2,000 to 10,000: Writing Faster, Writing Better, and Writing More of What You Love
I’m not planning on writing a book any time soon but Rachel Aaron’s tag line sold me. I want to write faster, better, and more of what I love.
The first thing that immediately made me like this book was the author’s respect of the reader. She admits to writing this book because so many people asked her the same questions over and over about how she improved her writing speed. She wrote this book out of love for her readers and genuinely wanting to share her system for the benefit of others.
The tone she uses in the book is conversational. Really the book reads like a long blog post (which makes sense because this book started as several blog posts). I’ve read other books that teach writers a system for their writing but those come off as preachy and condescending. Aaron writes as if we were talking over coffee.

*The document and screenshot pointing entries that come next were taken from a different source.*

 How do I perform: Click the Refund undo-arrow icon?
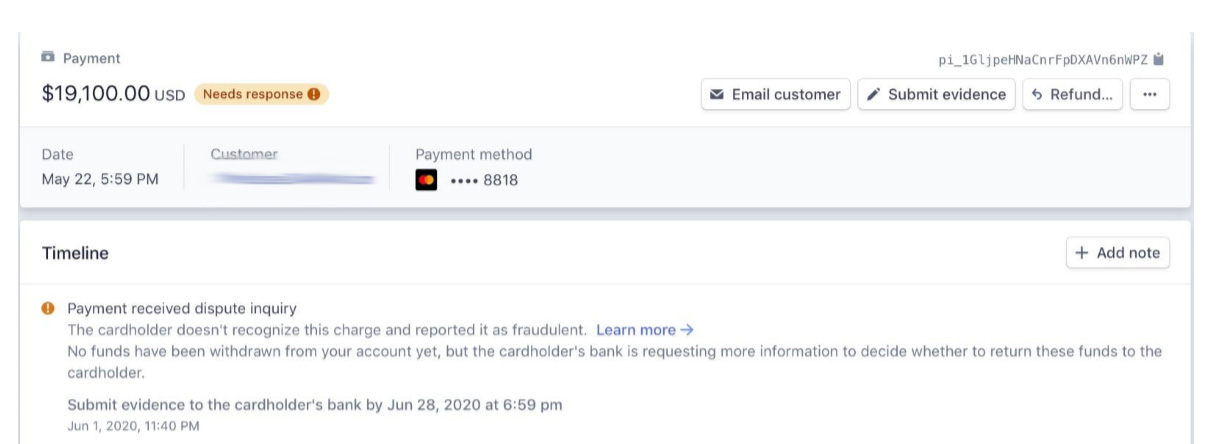1037,95
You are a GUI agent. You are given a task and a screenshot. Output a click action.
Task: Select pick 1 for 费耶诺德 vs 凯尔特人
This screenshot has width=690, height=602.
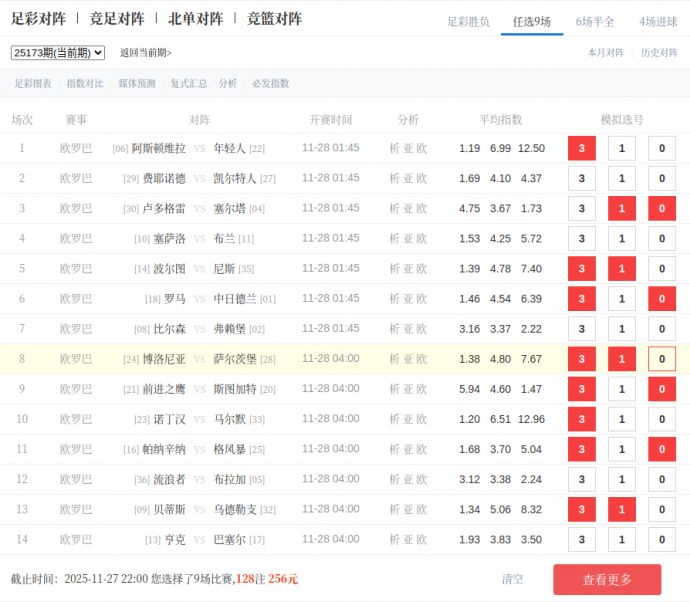tap(621, 179)
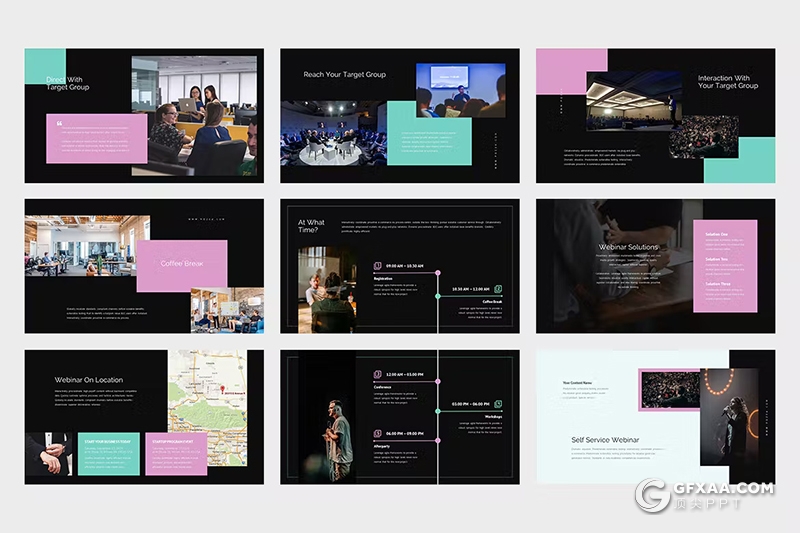800x533 pixels.
Task: Click the pink 'Coffee Break' box
Action: (182, 265)

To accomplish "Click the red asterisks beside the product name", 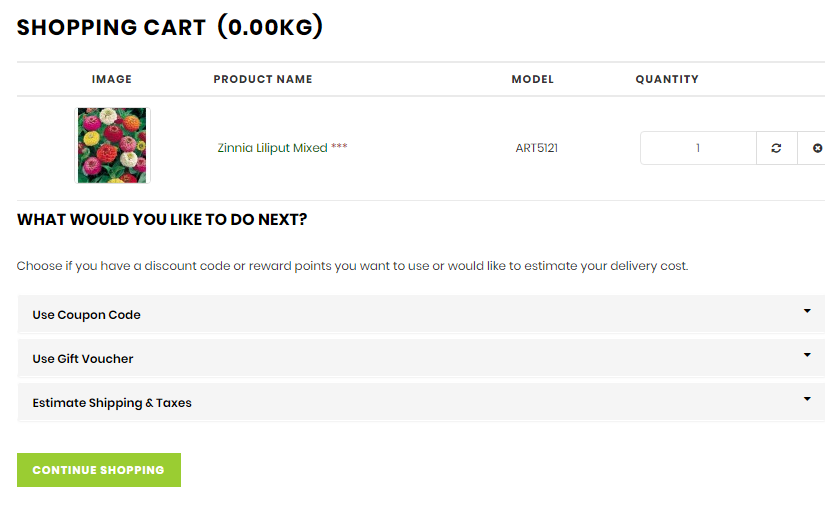I will pyautogui.click(x=340, y=148).
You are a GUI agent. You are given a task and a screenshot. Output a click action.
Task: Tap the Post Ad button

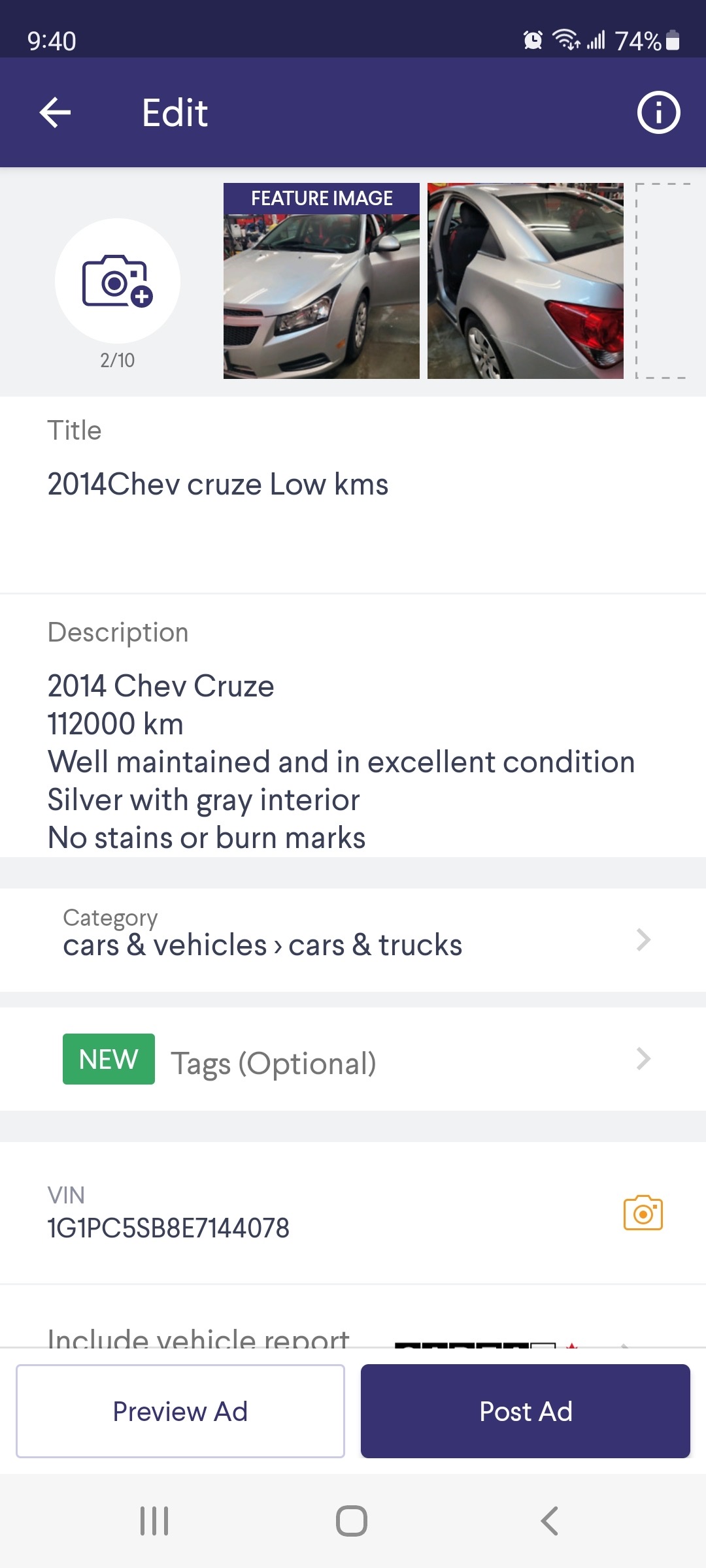point(526,1411)
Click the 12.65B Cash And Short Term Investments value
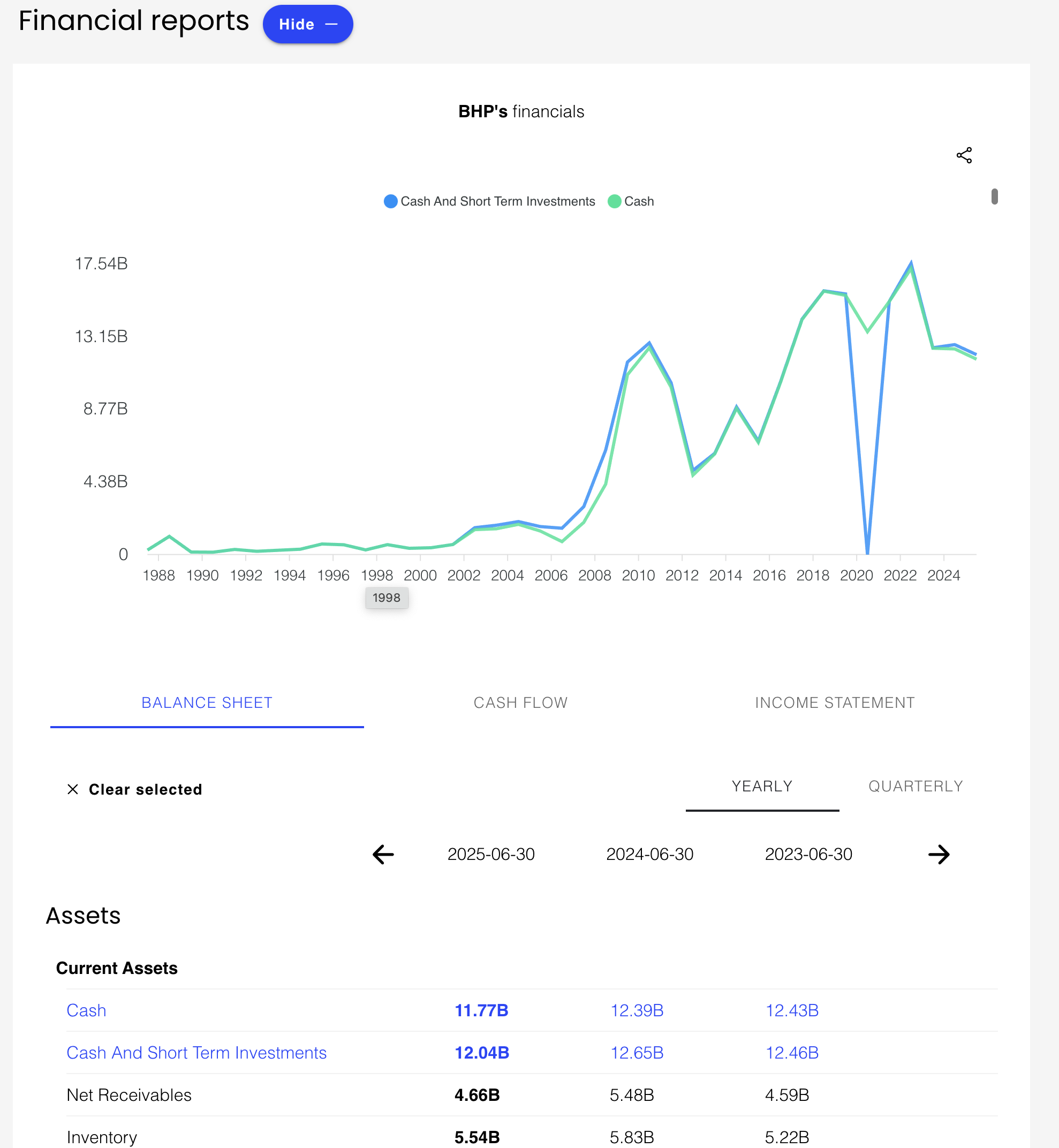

This is a good start-up guide for a new writer. It is practical and walks the reader through the whole book writing process from idea flash to editing and read throughs. I appreciated her system of recording what time she writes, how much, and where she is so she gets a better picture of when is the optimal writing time and place.
Aaron’s section on editing did not convince me to love editing but I was interested in her method. When I edit I just start from the beginning and work my way line by line until the end. The system she gives seems much more efficient. It may be non-linear but I like the idea of writing a to-do list of all the edits needed and attacking them from hardest to easiest. I do love to-do lists. I think this one idea could make editing bearable, being able to attack one task at a time instead of just dauntingly facing the whole piece.
I do have to say that this book has a lot of typos. Lots. And the irony of a how-to-write and how-to-edit book having typos is not lost on me. But really this book is like a PSA and is so useful that I don’t mind too much.
Her purpose in writing this book is clear. She is not teaching us but walking alongside us. She has been there in those frustrating and “stupid head-against-brick-wall” problems and she is trying to motivate us and give us the key to get through it.
So if you’re tinkering with the idea of writing a book but don’t know how to start, this is a good and quick read.